**Required tasks**
[A] Please rewrite the Rainshadow Sky review starting with "His ACTV-2 equipped" and going on through "sunlight bursting through.", putting "dialogue" in place of "conversation".
[B] Carry on the Rainshadow Sky review from its last sentence.

Jeff Pearce

Rainshadow Sky 2008 CD $15.

Jeff Pearce's latest solo release is a collection of unedited compositions recorded direct in live performance. Because there are no microphones, the CD has a "studio sound," but with the spirit and energy of a concert. The pieces are relaxed and meditative, but not sleepy. Jeff has made a name for himself as an "ambient guitarist," but this release, together with 2005's Lingering Light, clearly show that he's finding just as strong a voice on The Stick.

His ACTV-2 equipped 10-string sounds like two deep baritone guitars slowly interweaving, one voice calling out the next, in a thoughtful conversation. The pieces makes use of different compositional and electronic "devices" to drive them along and distinguish one from the other. The title track, "Night Path" and "Deluge" all rely on a delays (not loops) to establish a compelling rhythm, but rather than hang out in one chord or key, Jeff expands and shift the harmony ever onward, with some surprising turns. "Sorrow in Spring" an "A Secret to Hide" are all about space; long notes linger, waiting for just the right place to continue on or turn back to a previous theme. Most of the pieces are in minor keys, which feels like we're meant to be anticipating the oncoming winter more than reveling in the warm colors of fall. Amid the bleakness come major chords, rays of sunlight bursting through.

**Data shown**

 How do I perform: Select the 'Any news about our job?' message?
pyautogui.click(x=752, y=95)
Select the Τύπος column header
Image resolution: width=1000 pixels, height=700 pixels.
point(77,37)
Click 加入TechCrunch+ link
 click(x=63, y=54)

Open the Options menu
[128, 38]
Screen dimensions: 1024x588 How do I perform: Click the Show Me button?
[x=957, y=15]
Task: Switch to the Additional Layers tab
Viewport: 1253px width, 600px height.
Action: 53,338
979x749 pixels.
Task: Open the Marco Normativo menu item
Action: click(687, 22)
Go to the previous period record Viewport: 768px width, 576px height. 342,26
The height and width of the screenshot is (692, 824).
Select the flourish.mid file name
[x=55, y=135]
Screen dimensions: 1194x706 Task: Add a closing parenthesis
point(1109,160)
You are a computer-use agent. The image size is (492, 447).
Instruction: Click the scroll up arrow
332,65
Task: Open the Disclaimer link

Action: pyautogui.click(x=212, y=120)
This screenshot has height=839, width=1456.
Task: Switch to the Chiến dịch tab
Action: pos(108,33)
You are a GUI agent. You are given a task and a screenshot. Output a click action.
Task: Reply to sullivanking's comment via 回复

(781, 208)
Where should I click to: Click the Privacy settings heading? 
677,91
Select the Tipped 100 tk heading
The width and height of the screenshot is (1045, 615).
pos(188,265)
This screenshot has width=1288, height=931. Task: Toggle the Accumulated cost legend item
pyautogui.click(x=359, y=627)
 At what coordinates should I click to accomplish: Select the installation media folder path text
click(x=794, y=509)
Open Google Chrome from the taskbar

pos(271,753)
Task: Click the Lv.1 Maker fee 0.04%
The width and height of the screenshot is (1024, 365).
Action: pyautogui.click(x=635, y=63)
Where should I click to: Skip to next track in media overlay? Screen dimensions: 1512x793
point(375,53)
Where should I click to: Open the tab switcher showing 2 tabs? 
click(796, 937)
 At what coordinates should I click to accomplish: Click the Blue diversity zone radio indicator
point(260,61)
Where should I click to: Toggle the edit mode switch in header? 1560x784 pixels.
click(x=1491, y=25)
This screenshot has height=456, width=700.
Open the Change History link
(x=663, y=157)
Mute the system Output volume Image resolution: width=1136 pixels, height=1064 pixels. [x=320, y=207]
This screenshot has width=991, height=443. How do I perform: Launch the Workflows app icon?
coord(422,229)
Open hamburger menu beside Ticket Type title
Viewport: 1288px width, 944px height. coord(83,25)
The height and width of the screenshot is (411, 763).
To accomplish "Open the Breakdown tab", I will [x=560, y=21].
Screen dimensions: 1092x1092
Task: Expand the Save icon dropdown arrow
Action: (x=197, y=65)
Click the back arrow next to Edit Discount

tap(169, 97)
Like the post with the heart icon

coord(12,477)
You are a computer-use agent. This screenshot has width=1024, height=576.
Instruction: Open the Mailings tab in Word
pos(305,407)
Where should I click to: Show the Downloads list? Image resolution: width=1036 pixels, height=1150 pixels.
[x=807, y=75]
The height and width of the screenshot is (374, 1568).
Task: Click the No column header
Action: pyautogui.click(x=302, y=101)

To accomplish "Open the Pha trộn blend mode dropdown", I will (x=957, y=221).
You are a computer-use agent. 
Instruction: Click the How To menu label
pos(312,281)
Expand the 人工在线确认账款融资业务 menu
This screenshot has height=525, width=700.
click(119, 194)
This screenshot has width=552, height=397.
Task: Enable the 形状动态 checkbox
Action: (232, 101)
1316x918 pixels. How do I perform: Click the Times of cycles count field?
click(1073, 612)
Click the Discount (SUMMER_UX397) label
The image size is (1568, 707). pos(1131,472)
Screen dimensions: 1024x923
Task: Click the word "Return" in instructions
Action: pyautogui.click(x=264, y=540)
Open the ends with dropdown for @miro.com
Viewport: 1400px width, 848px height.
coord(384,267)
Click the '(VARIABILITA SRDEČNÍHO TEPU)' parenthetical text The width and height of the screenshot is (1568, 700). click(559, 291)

**Task-by-task outputs**
[A]
His ACTV-2 equipped 10-string sounds like two deep baritone guitars slowly interweaving, one voice calling out the next, in a thoughtful dialogue. The pieces makes use of different compositional and electronic "devices" to drive them along and distinguish one from the other. The title track, "Night Path" and "Deluge" all rely on a delays (not loops) to establish a compelling rhythm, but rather than hang out in one chord or key, Jeff expands and shift the harmony ever onward, with some surprising turns. "Sorrow in Spring" an "A Secret to Hide" are all about space; long notes linger, waiting for just the right place to continue on or turn back to a previous theme. Most of the pieces are in minor keys, which feels like we're meant to be anticipating the oncoming winter more than reveling in the warm colors of fall. Amid the bleakness come major chords, rays of sunlight bursting through.

[B]
"Autumn Clouds" is a lilting mid-tempo waltz with deep lingering reverberations. Here Jeff makes great use of the dynamic qualities of the instrument to "punctuate" the tune. "The Last Warm Day in October" rings like church bells, and "Harvest Storms" fades in like a rising wind, ominous clouds billow in. There are some sounds, some chords and colors that keep recurring, like certain scenes in the Indiana landscape where Jeff resides. This riffing on a theme could get old, were it not for his ability to turn us at just the right moment and show us what we've not seen yet - the "more than meets the eye." like the little filtered melody line in "Deluge", darting across the landscape like a flock of southbound birds, and then the rain breaks with pounding percussives.

Greg Howard

Rainshadow Sky is available from Stick Enterprises and CD Baby you can hear sound samples form the disc at: cdbaby.com/cd/pearcejeff2

Online reviews of Rainshadow Sky: www.windandwire.com by Bill Binkleman Rainshadow Sky Review
New Age Reporter by RJ Lannan: Rainshadow Sky Review




Lingering Light 2005 CD $15.

If a Stick had a sustain pedal it would probably sound like this. For the entirety of this record each note trails off into airy long-decaying reverberations. There is a concept at work here, that if one does something long enough, if one makes it such an essential element of one's craft, then it becomes one's style, not just a device. Art, not artifice.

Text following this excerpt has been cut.